「なんとなく息苦しい」「深呼吸したくなる」はストレスだけが原因じゃない|医師が語る肺のSOS
ふとした瞬間に「息がうまく吸えない」「深呼吸しないと苦しい」と感じた経験はありませんか?現役産業医が「なんとなく息苦しい」「深呼吸したくなる」という症状の背景にある可能性を解説します。
「なんとなく息苦しい」「深呼吸したくなる」はストレスだけじゃない|医師が語る肺のSOS
満員電車の中、仕事中のデスク、あるいは夜の静かな部屋で、突如として息苦しさが襲ってくるなどの症状は、単なる気のせいやストレスのせいにされがちですが、実は見逃してはならない身体のサインかもしれません。
ストレスだけでは片づけられない肺のSOSに、私たちはどう向き合えばよいのでしょうか。
呼吸は無意識のうちに行っているため、普段はその大切さを意識することは少ないかもしれませんが、呼吸がうまくできなくなると、それは生活の質に大きな影響を与えます。
「最近、深呼吸しないと息が苦しく感じる」「大きく息を吸いたくなる衝動がある」という訴えは、外来でもよく耳にします。
もちろん、その背景にストレスや自律神経の乱れがあることは少なくありません。
精神的な緊張状態が続くと、交感神経が優位になり、呼吸が浅くなったり、過呼吸気味になることがあります。
しかし、こうした症状が毎日のように続く場合、呼吸器系の病気が隠れていることもあるのです。
まず注意したいのが、気管支喘息や慢性閉塞性肺疾患(COPD)などの呼吸器疾患です。
これらは呼吸がしづらくなる代表的な病気で、息苦しさ、咳、痰といった症状を引き起こします。
また、間質性肺炎という病気も見逃せません。
これは肺の構造が炎症などによって硬くなる病気で、初期には軽い息苦しさや疲れやすさだけが出ることもあります。
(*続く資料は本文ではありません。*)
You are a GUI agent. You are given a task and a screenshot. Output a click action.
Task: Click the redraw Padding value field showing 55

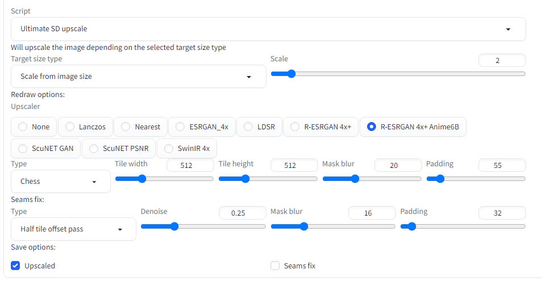coord(502,165)
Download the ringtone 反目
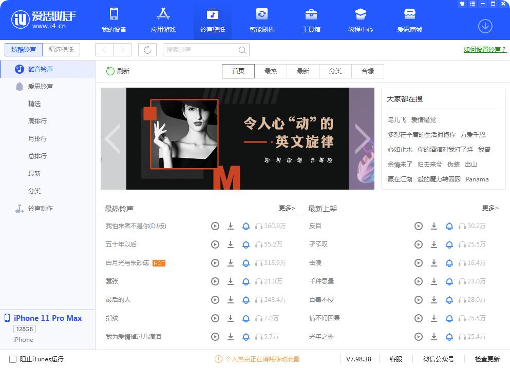 [434, 226]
さらには、肺血栓塞栓症など、急激に進行する病気もあるため、「最近息苦しさが強くなった」と感じる場合は、すぐに医療機関を受診すべきです。
また、意外に思われるかもしれませんが、心臓の機能低下や貧血も、呼吸困難を招く要因になります。
心不全では肺に水がたまりやすくなり、呼吸が浅くなりますし、貧血では血液中の酸素運搬能力が下がるため、体が「もっと酸素を吸いたい」と信号を出すのです。
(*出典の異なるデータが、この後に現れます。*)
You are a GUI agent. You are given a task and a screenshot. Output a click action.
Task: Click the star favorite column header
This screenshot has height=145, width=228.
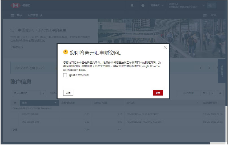pyautogui.click(x=15, y=102)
つまり、「なんとなく息苦しい」という感覚は、肺だけでなく、全身の機能と関係している複雑なサインでもあるのです。
「なんとなく息苦しい」「深呼吸したくなる」ときの対処法とは?
では、こうした息苦しさに直面したとき、私たちはどう対処すれば良いのでしょうか。
まずは「身体的原因」を除外することが大切です。
大前提として、継続する息苦しさや深呼吸欲求がある場合は、一度きちんと医療機関で検査を受けることをおすすめします。
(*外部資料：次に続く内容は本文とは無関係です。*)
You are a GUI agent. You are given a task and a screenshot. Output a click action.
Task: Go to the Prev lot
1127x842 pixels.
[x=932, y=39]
胸部レントゲンや血液検査、場合によっては肺機能検査を行うことで、隠れた疾患が明らかになることがあります。
特に、咳や痰、胸の痛み、動いたときに息切れが出るような場合は、自己判断せず受診することが大切です。
一方で、検査で身体的な異常が見つからず、医師から「ストレスによる過換気症候群」や「自律神経の乱れ」と診断されることもあります。
その場合、セルフケアとして以下のような方法が有効です。
深呼吸ではなく「腹式呼吸」を意識する
胸ではなくお腹を膨らませるようにして、ゆっくり吸って、長く吐くことを意識しましょう。
規則正しい生活を心がける
睡眠不足や食生活の乱れも自律神経を乱す原因です。
軽い運動やストレッチを取り入れる
血流や代謝が良くなり、気分転換にもなります。
SNSやスマホから距離を取る時間を作る
情報の過多も現代人にとってはストレス要因です。
心と体は密接につながっています。
ストレスにより体の不調が現れることもあれば、体調不良が気分の落ち込みを招くこともあります。
どちらの面も丁寧に見つめ直すことが大切です。
まとめ
「なんとなく息苦しい」「深呼吸したくなる」といった感覚は、一見些細に思えるかもしれませんが、身体からの大切な信号です。
ストレスや疲労だけでなく、肺や心臓、血液の異常など、背景にはさまざまな要因が隠れている可能性があります。
大切なのは、自分の感覚を「気のせい」で済ませないことであり、不安を抱えながら過ごすのではなく、医師に相談するという一歩を踏み出すことです。
ストレス社会の中で、私たちはつい「頑張りすぎてしまう」ことがあります。
だからこそ、息苦しさという身体のサインには、耳を傾けてあげてください。
それが、自分自身を大切にする第一歩になるはずです。
今回の記事が少しでも参考になれば幸いです。